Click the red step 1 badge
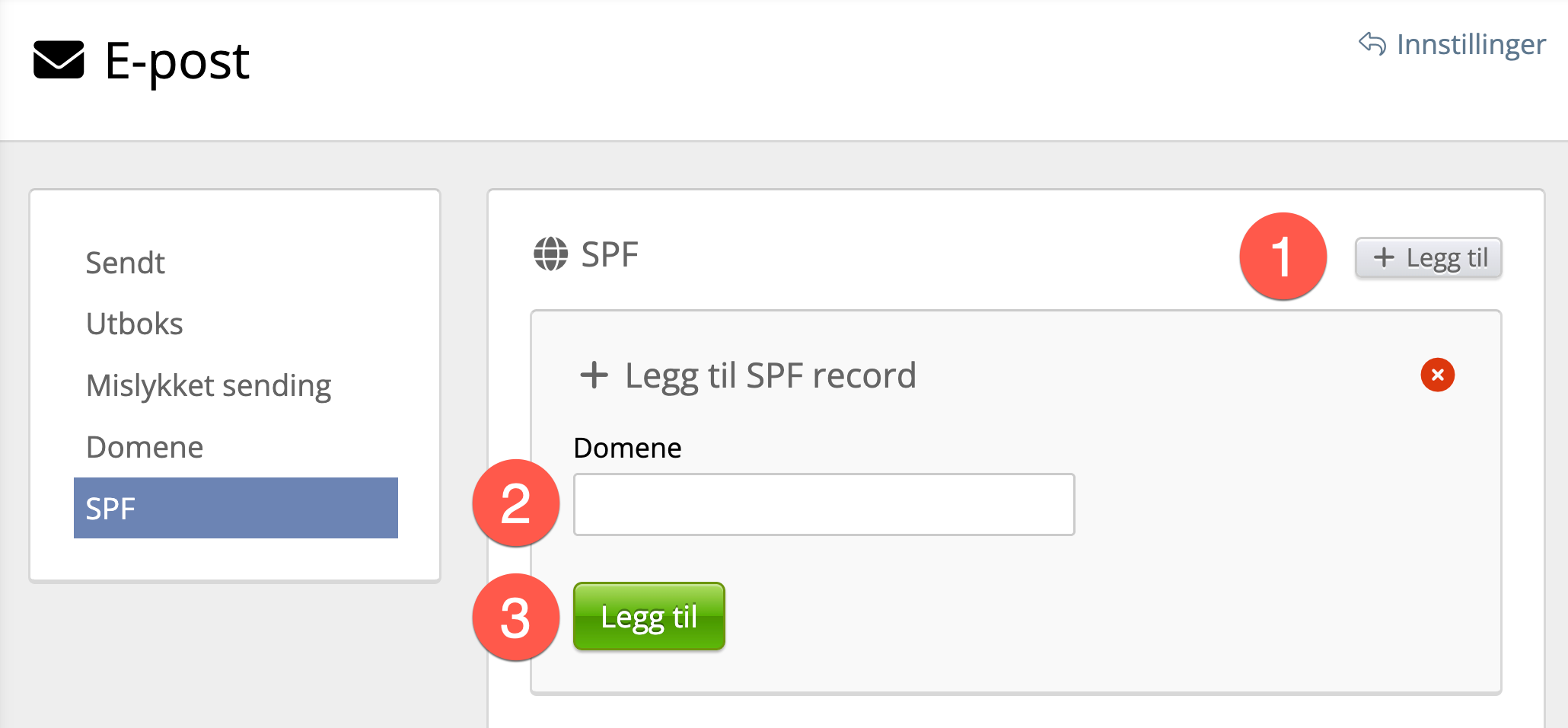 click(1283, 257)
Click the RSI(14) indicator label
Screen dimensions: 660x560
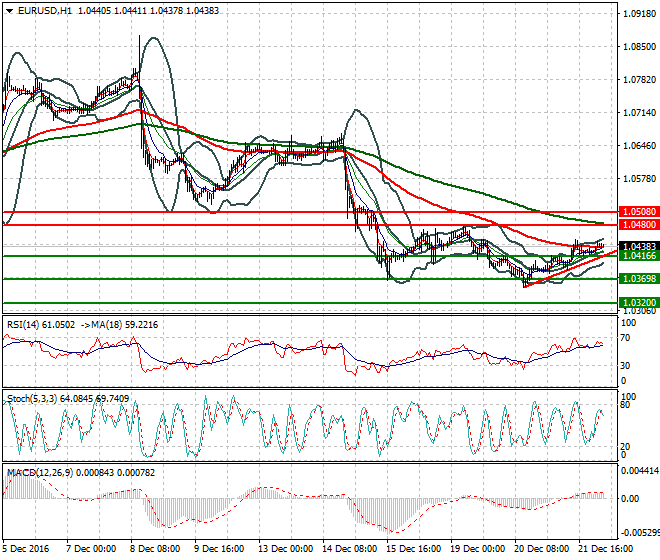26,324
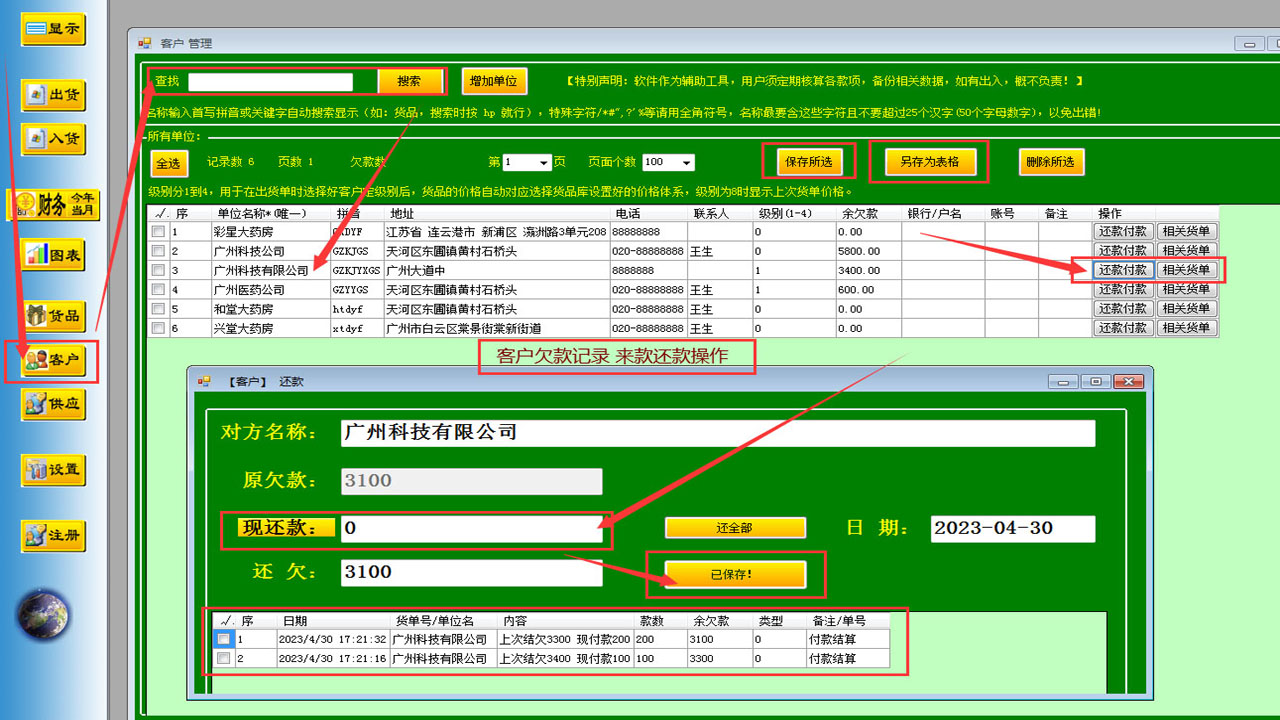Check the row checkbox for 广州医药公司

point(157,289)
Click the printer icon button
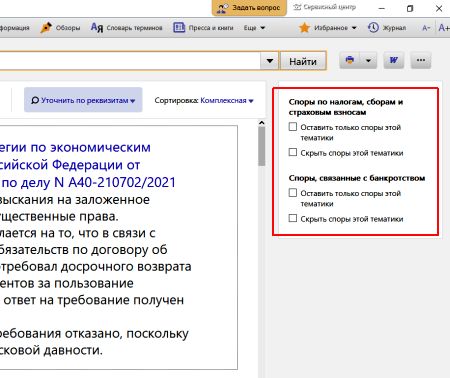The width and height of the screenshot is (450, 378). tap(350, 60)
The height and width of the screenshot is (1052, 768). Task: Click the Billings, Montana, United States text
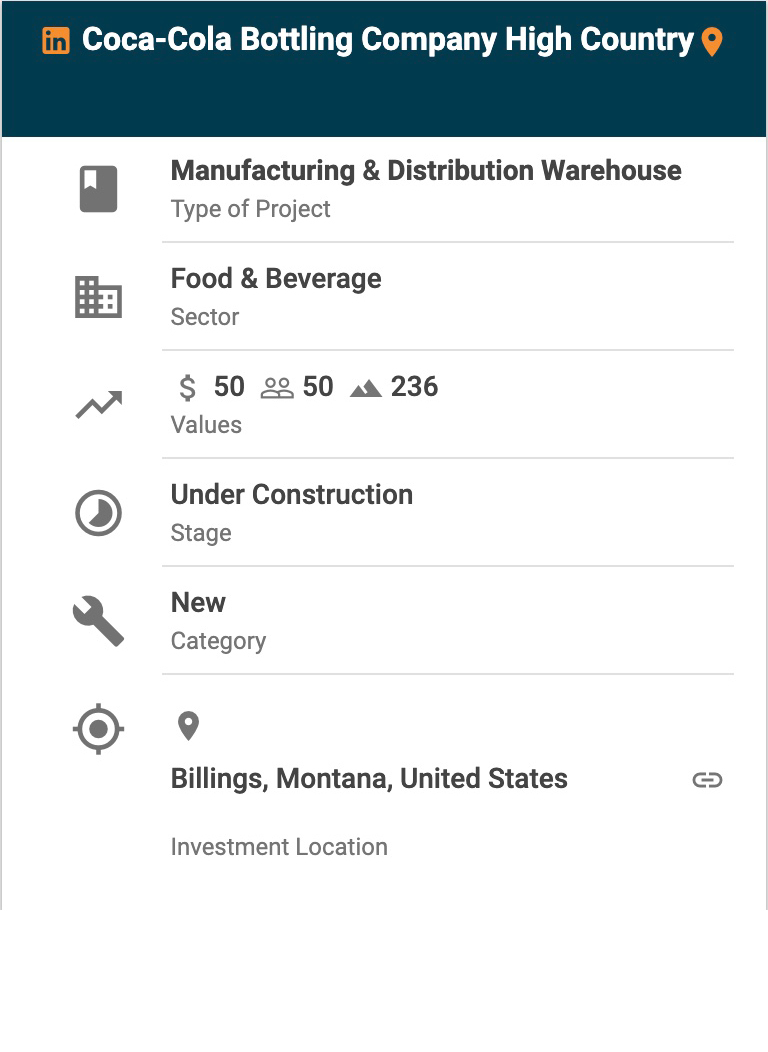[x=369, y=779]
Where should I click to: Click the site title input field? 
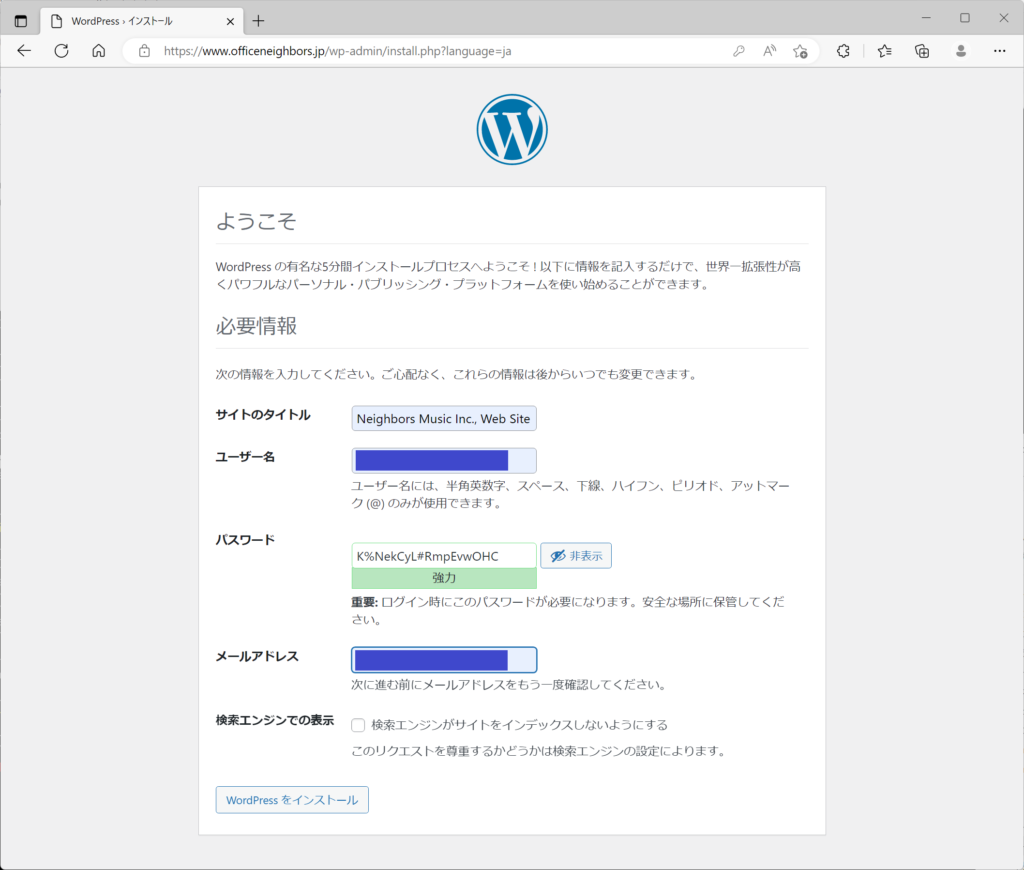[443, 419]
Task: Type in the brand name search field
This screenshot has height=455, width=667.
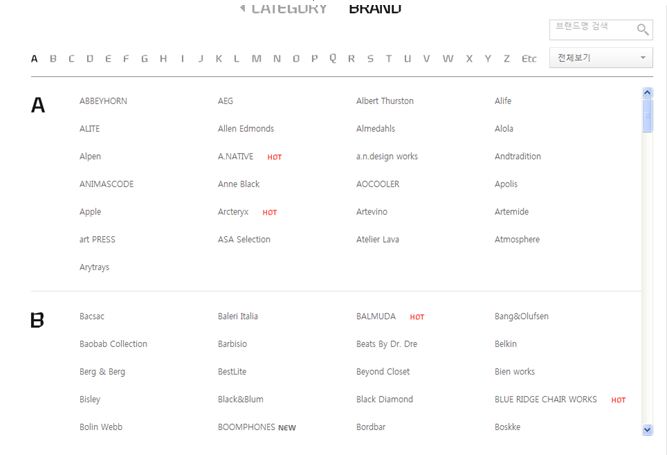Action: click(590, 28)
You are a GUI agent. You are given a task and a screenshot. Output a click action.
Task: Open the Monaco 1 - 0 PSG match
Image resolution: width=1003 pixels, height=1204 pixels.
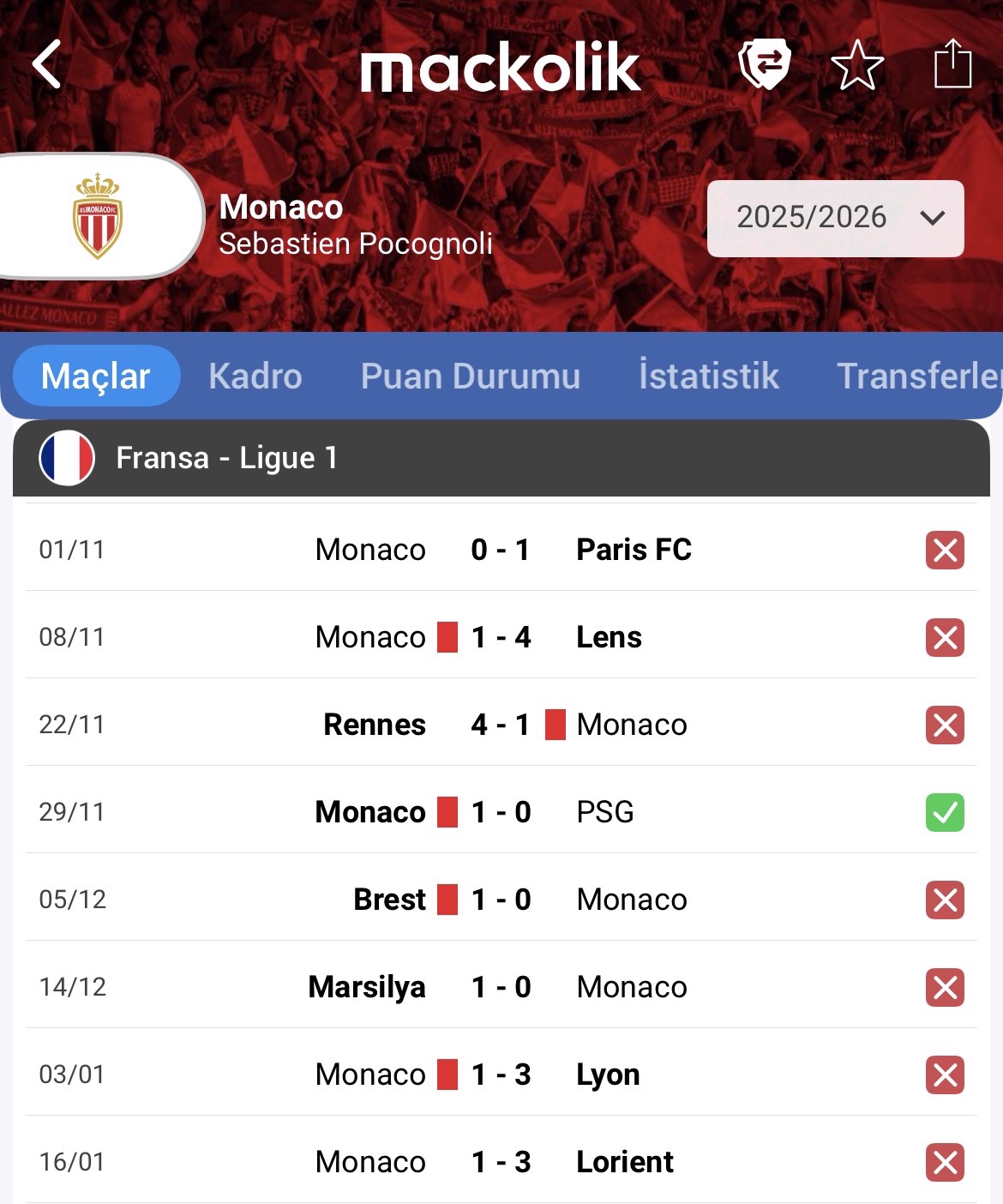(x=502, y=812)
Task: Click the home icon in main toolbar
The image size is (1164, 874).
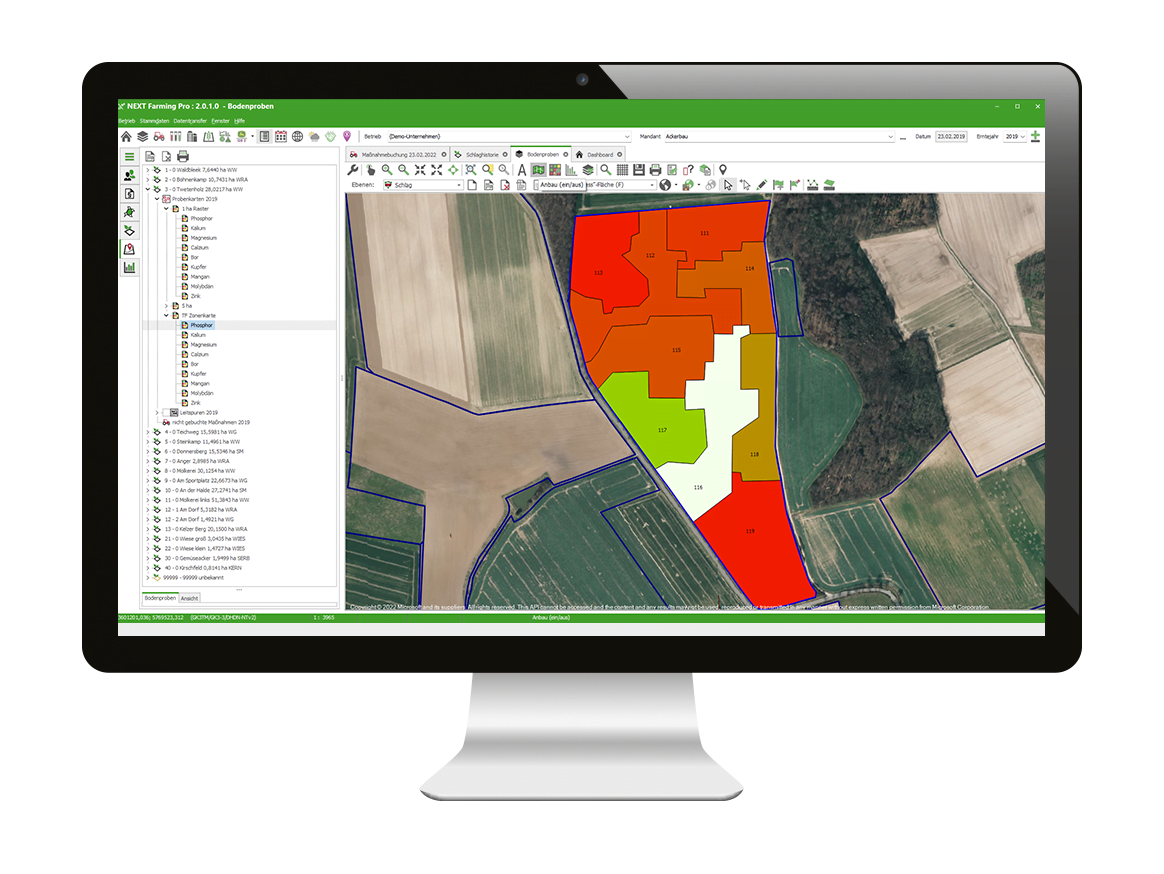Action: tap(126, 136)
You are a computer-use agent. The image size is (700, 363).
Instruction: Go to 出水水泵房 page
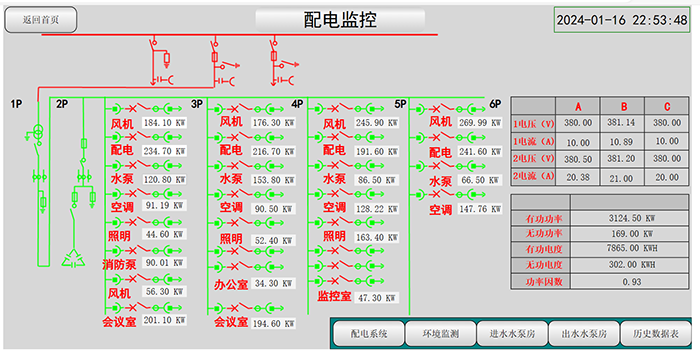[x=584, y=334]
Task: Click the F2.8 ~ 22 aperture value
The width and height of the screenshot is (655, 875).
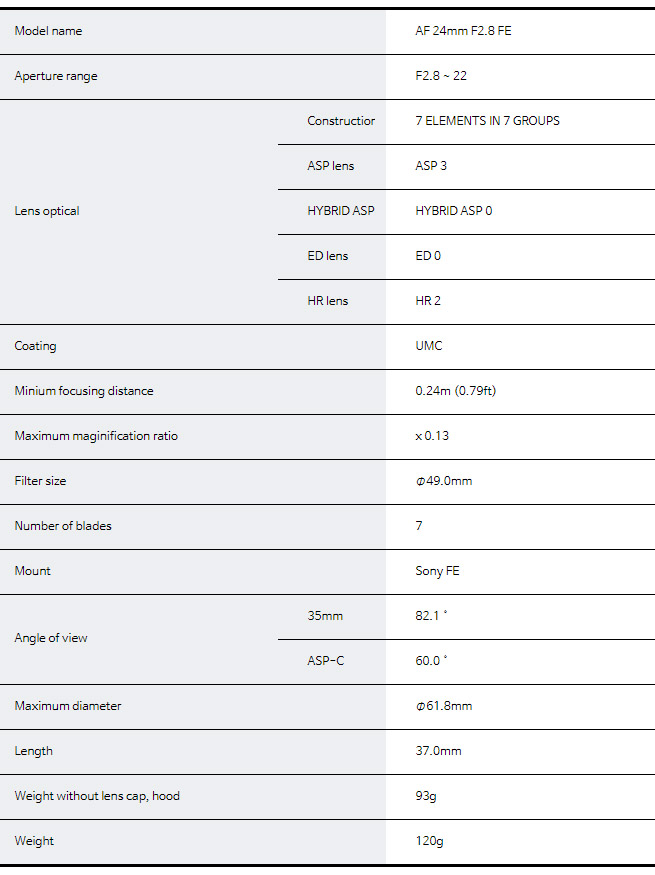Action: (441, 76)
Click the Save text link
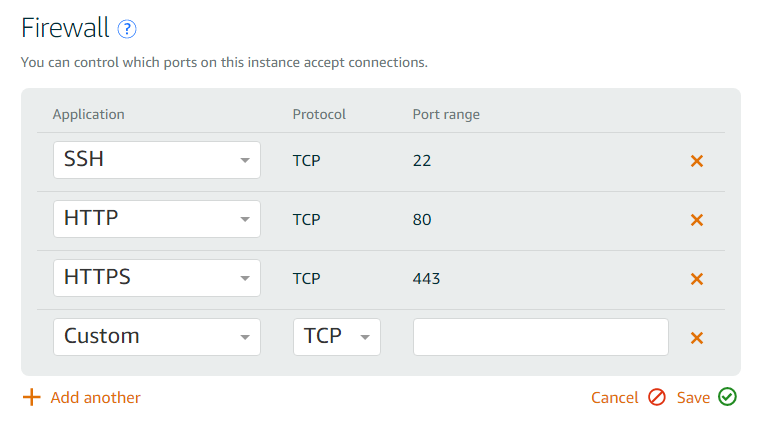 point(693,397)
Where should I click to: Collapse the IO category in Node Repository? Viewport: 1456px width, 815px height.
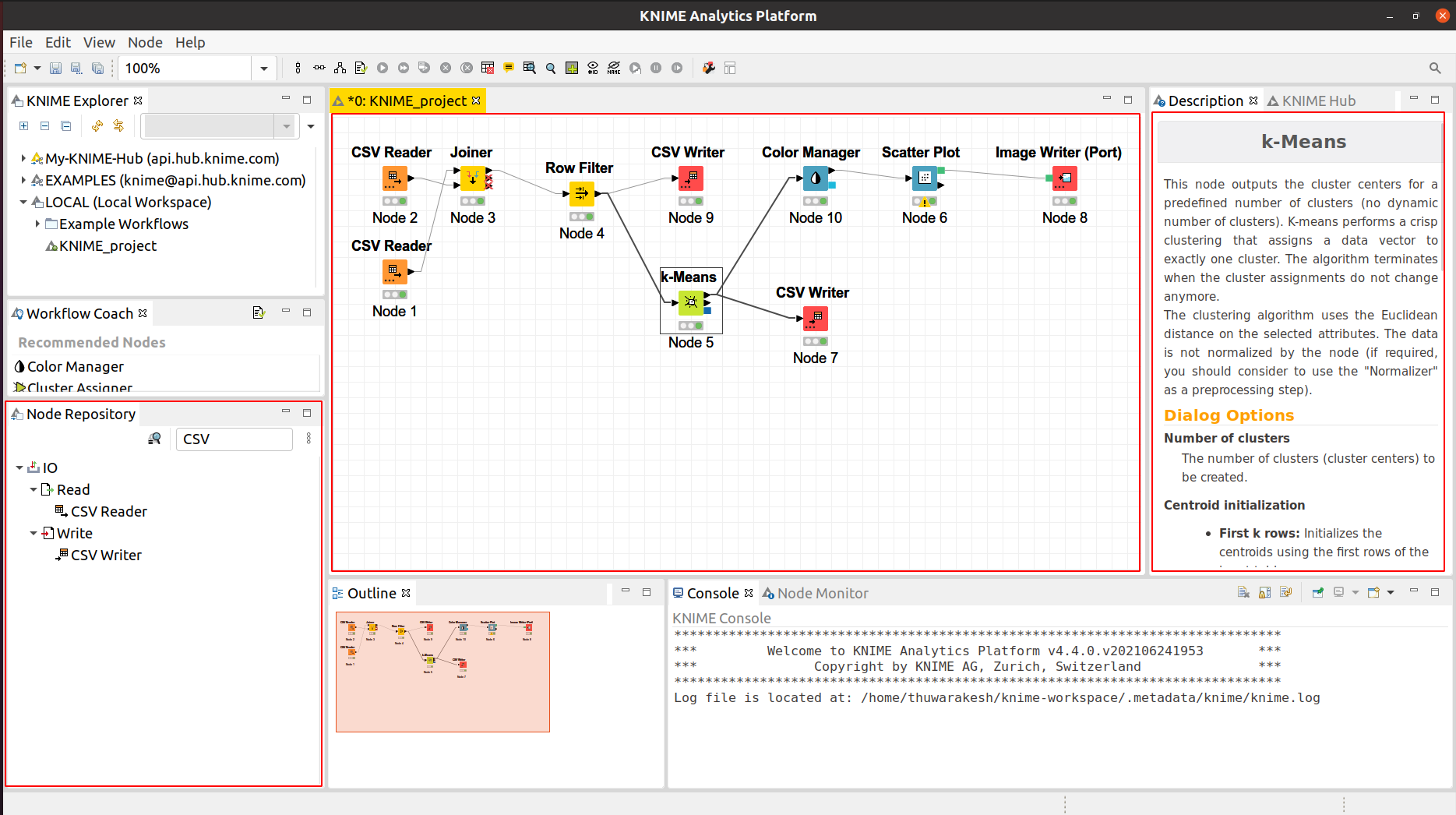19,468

-------

## Work item
Would you write out every record word for word, leaving no picture in?

## Written answer
Click the red step 1 badge
 click(1283, 257)
Click the RSI(14) indicator label
Screen dimensions: 660x560
26,324
Check the row checkbox for 广州医药公司

point(157,289)
Click the printer icon button
The width and height of the screenshot is (450, 378). tap(350, 60)
The height and width of the screenshot is (1052, 768). Task: Click the Billings, Montana, United States text
[x=369, y=779]
Where should I click to: Click the site title input field? 
[443, 419]
Task: Type in the brand name search field
This screenshot has height=455, width=667.
Action: click(590, 28)
You are a GUI agent. You are given a task and a screenshot. Output a click action.
Task: Open the Monaco 1 - 0 PSG match
Image resolution: width=1003 pixels, height=1204 pixels.
(x=502, y=812)
Task: Click the home icon in main toolbar
The image size is (1164, 874).
Action: tap(126, 136)
You are a computer-use agent. The image size is (700, 363).
Instruction: Go to 出水水泵房 page
[x=584, y=334]
Task: Click the F2.8 ~ 22 aperture value
The width and height of the screenshot is (655, 875).
Action: (441, 76)
Click the Save text link
 point(693,397)
Where should I click to: Collapse the IO category in Node Repository? Viewport: 1456px width, 815px height.
19,468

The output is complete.